• Description of the task:
Set out the material as a numbered list, starting at the line that contains "At what coordinates" and ending at the line that contains "[x=11, y=472]". Leave out any blank lines.

• Working data:

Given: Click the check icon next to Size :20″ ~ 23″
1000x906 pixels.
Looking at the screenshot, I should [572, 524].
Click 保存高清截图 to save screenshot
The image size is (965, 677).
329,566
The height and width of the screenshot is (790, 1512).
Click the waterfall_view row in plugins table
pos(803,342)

...

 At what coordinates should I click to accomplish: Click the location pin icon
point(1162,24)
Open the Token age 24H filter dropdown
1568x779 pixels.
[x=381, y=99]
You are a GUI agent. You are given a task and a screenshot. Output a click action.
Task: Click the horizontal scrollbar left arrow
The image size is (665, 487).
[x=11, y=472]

• The response:
1.  At what coordinates should I click to accomplish: Click the location pin icon
2. point(1162,24)
3. Open the Token age 24H filter dropdown
4. 1568x779 pixels.
5. [x=381, y=99]
6. You are a GUI agent. You are given a task and a screenshot. Output a click action.
7. Task: Click the horizontal scrollbar left arrow
8. The image size is (665, 487).
9. [x=11, y=472]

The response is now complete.